Alastair Murray, a consultant orthopaedic surgeon at Edinburgh’s Royal Hospital for Sick Children, said evidence showed that for risky and complex procedures, death rates were lower if patients were operated on at the start of the week rather than just before the weekend.
But, he warned that waiting-list pressures meant surgeons faced challenges in seeing patients on the best day as managers focused on meeting targets.
Mr Murray, writing in Surgeons’ News, pointed to research earlier this year that found an 80 per cent increased risk of death from planned operations taking place at the weekend compared to on a Monday.
The study also found that the risk of death increased the later in the week that surgery took place, being 44 per cent higher on a Friday than a Monday.
But it found no link between higher deaths and minor operations, such as hip replacements and hernia repairs, being performed on particular days of the week.
Mr Murray said the research provided surgeons with evidence “to make our case for sensible scheduling of risky surgery“.
Speaking to The Scotsman, Mr Murray said surgeons would always try to schedule operations on the best day for patients.
“But we are very constrained by which days of the week we’re given to operate on,” he said.
“Obviously, theatre time is a finite resource and they are trying to allocate that to cover all the specialities and the different demands.

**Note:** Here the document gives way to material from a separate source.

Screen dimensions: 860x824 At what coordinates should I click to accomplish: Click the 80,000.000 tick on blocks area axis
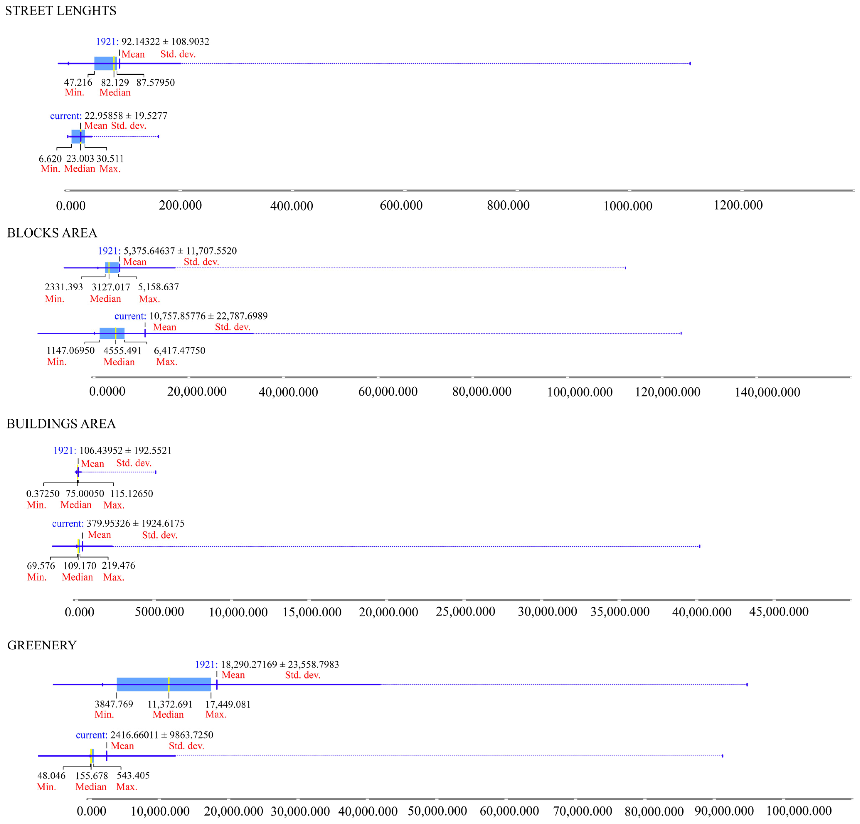482,391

Sometimes the day of the week which is best for major surgery isn’t the first consideration and my point was to say that maybe we need to think more like that rather than just think what is the most convenient day in terms of the timetable to operate.”
Mr Murray said for minor surgery, the day of the operation did not seem to matter. But, for procedures such as major abdominal surgery, it was shown to be more of an issue.
While the research did not say why that would be the case, it might be that post-operative care was different at a weekend with less staff available, he said.
But Mr Murray warned surgeons may face problems scheduling operations on the day they thought best due to managers organising surgery around making sure patients did not breach waiting time guarantees.
“With high-volume operations such as hip replacements and other things which are not that risky, hospitals are under huge pressure to get those done,” he said.
“As clinicians we would always want the more risky operations to be given the appropriate priority, even if that is at the cost of having to push waiting-list stuff out the way slightly. If there is extra theatre capacity these days it would normally be given to where the waiting list pressure is greatest.
“That could be a minor list of tonsillectomies. There is always a bit of a push as a clinician to try to make the case for the clinical argument rather than the waiting list pressure argument.”
“The hospital management are getting pushed heavily by the government applying huge pressure to get them to hit waiting list targets or they face financial penalties. But as clinicians we are always desperately keen to prioritise the clinical argument and say this is a big case and it needs to be done on the day we want to do it.”
Ian Ritchie, president of the Royal College of Surgeons of Edinburgh, said the report on safety of surgery according to the day of the week would continue to be debated.
“While we are concerned that there appears to be a variation in safety according to when an operation is done during the week we also recognise that, on the whole, operations done at weekends are more likely to be emergency procedures which, by their very nature, involve greater risk for the patient,” he said.
A Scottish Government spokesman said: “Decisions regarding the scheduling of operations will always be led by clinical rather than administrative need and there is no evidence that this is not currently the case.
“However, we encourage discussions within specialities of all the factors that will determine safe outcomes for patients.”